Given request:
Retype every one of the records below word for word, leaving out the pictures.

--- begin ---

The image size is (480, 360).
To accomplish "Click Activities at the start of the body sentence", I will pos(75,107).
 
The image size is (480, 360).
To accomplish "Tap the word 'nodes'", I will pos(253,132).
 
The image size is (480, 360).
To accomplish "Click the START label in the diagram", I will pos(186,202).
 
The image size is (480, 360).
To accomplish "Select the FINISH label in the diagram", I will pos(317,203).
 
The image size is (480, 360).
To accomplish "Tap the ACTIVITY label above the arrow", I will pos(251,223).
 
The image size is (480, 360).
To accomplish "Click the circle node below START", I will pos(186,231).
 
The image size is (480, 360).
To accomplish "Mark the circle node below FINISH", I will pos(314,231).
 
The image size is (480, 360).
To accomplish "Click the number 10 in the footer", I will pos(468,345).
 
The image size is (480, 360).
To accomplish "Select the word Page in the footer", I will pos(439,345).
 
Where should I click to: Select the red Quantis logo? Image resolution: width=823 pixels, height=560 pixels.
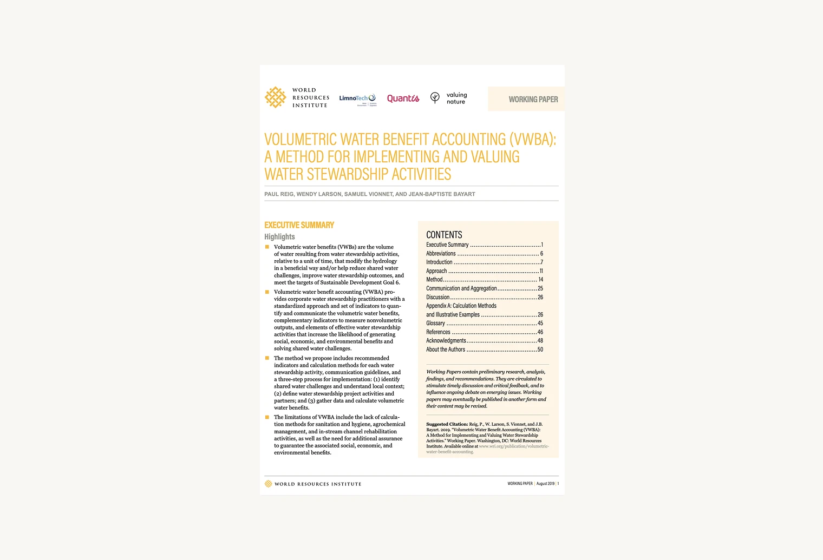pos(403,98)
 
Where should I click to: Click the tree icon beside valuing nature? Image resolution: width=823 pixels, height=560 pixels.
pos(435,97)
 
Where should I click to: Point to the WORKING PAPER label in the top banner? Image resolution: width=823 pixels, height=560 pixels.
pos(533,100)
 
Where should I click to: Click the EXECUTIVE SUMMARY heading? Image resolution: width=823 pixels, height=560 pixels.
pos(299,225)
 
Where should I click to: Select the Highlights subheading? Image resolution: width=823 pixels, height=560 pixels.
pos(279,237)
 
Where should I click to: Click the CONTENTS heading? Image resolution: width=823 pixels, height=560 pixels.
pos(444,235)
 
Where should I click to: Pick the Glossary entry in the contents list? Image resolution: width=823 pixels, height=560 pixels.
pos(435,324)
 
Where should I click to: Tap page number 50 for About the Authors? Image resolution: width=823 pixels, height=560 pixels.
pos(540,350)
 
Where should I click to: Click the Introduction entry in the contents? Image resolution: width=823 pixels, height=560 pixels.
pos(439,262)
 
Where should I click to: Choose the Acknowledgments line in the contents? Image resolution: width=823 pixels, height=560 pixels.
pos(446,341)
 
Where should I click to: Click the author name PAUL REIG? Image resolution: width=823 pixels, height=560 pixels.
pos(278,194)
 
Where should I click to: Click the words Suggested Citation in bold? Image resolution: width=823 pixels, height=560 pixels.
pos(447,424)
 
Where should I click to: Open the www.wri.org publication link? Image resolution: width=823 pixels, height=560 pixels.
pos(513,446)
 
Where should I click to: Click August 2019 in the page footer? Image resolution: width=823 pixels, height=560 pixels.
pos(545,484)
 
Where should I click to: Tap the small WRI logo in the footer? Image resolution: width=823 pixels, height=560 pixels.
pos(268,484)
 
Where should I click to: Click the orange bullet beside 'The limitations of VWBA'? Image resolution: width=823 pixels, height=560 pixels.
pos(267,417)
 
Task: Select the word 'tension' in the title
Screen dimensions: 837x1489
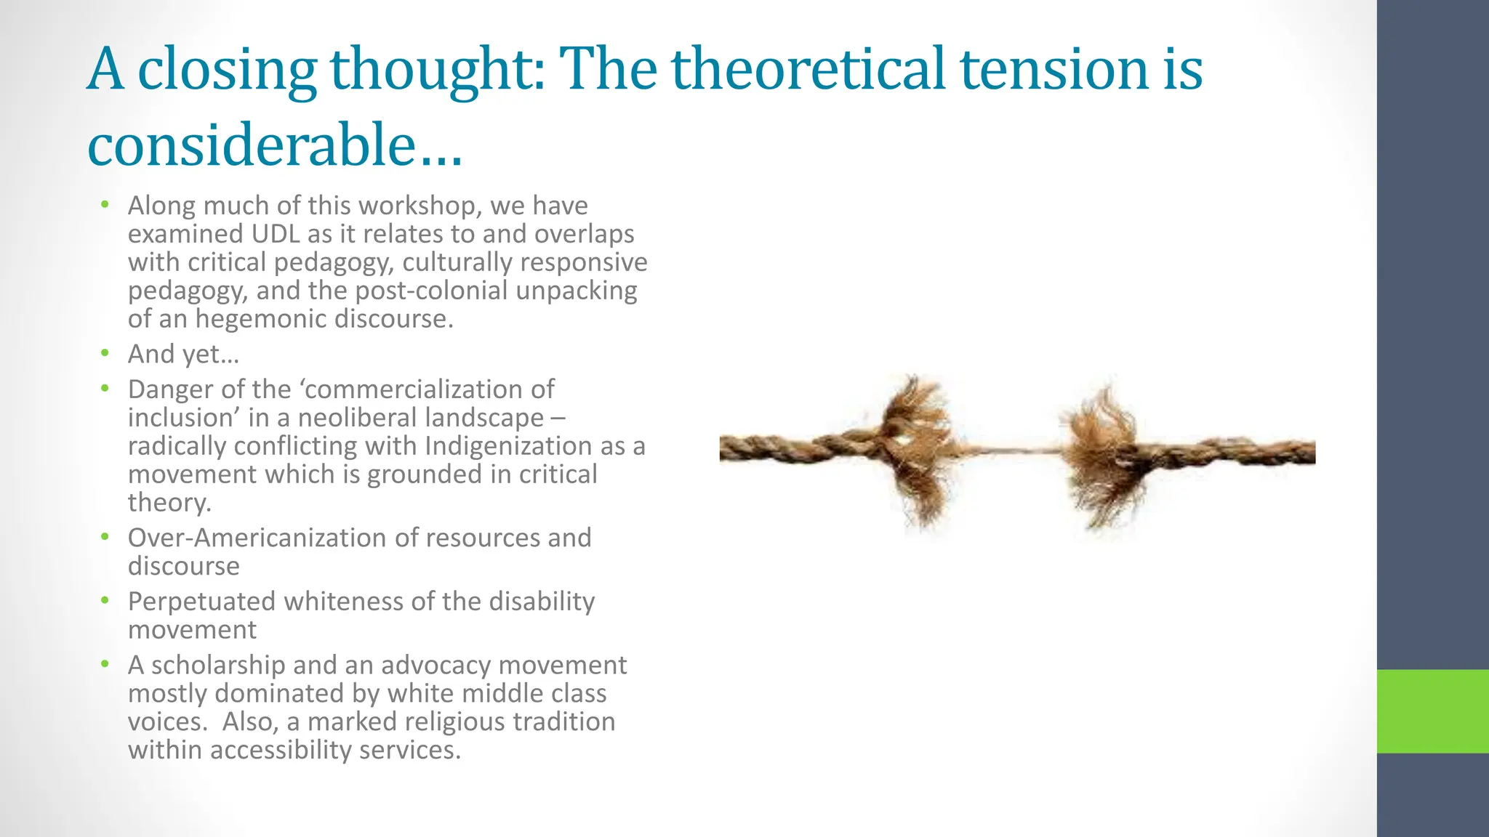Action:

--- end ---

Response to the task:
The image size is (480, 360).
To accomplish "Click Activities at the start of the body sentence", I will pos(75,107).
 
The image size is (480, 360).
To accomplish "Tap the word 'nodes'", I will pos(253,132).
 
The image size is (480, 360).
To accomplish "Click the START label in the diagram", I will pos(186,202).
 
The image size is (480, 360).
To accomplish "Select the FINISH label in the diagram", I will pos(317,203).
 
The image size is (480, 360).
To accomplish "Tap the ACTIVITY label above the arrow", I will pos(251,223).
 
The image size is (480, 360).
To accomplish "Click the circle node below START", I will pos(186,231).
 
The image size is (480, 360).
To accomplish "Mark the circle node below FINISH", I will pos(314,231).
 
The image size is (480, 360).
To accomplish "Click the number 10 in the footer", I will pos(468,345).
 
The image size is (480, 360).
To accomplish "Select the word Page in the footer", I will pos(439,345).
 
Where should I click to: Select the red Quantis logo? Image resolution: width=823 pixels, height=560 pixels.
pos(403,98)
 
Where should I click to: Click the tree icon beside valuing nature? Image resolution: width=823 pixels, height=560 pixels.
pos(435,97)
 
Where should I click to: Point to the WORKING PAPER label in the top banner? Image resolution: width=823 pixels, height=560 pixels.
pos(533,100)
 
Where should I click to: Click the EXECUTIVE SUMMARY heading? Image resolution: width=823 pixels, height=560 pixels.
pos(299,225)
 
Where should I click to: Select the Highlights subheading? Image resolution: width=823 pixels, height=560 pixels.
pos(279,237)
 
Where should I click to: Click the CONTENTS heading? Image resolution: width=823 pixels, height=560 pixels.
pos(444,235)
 
Where should I click to: Pick the Glossary entry in the contents list? Image resolution: width=823 pixels, height=560 pixels.
pos(435,324)
 
Where should I click to: Tap page number 50 for About the Authors? Image resolution: width=823 pixels, height=560 pixels.
pos(540,350)
 
Where should I click to: Click the Introduction entry in the contents? Image resolution: width=823 pixels, height=560 pixels.
pos(439,262)
 
Where should I click to: Choose the Acknowledgments line in the contents? Image resolution: width=823 pixels, height=560 pixels.
pos(446,341)
 
Where should I click to: Click the author name PAUL REIG? Image resolution: width=823 pixels, height=560 pixels.
pos(278,194)
 
Where should I click to: Click the words Suggested Citation in bold? Image resolution: width=823 pixels, height=560 pixels.
pos(447,424)
 
Where should I click to: Open the www.wri.org publication link? Image resolution: width=823 pixels, height=560 pixels.
pos(513,446)
 
Where should I click to: Click August 2019 in the page footer? Image resolution: width=823 pixels, height=560 pixels.
pos(545,484)
 
Where should I click to: Tap the small WRI logo in the footer? Image resolution: width=823 pixels, height=560 pixels.
pos(268,484)
 
Where should I click to: Click the orange bullet beside 'The limitations of VWBA'? Image resolution: width=823 pixels, height=560 pixels.
pos(267,417)
 
Task: Select the word 'tension' in the title
Screen dimensions: 837x1489
Action:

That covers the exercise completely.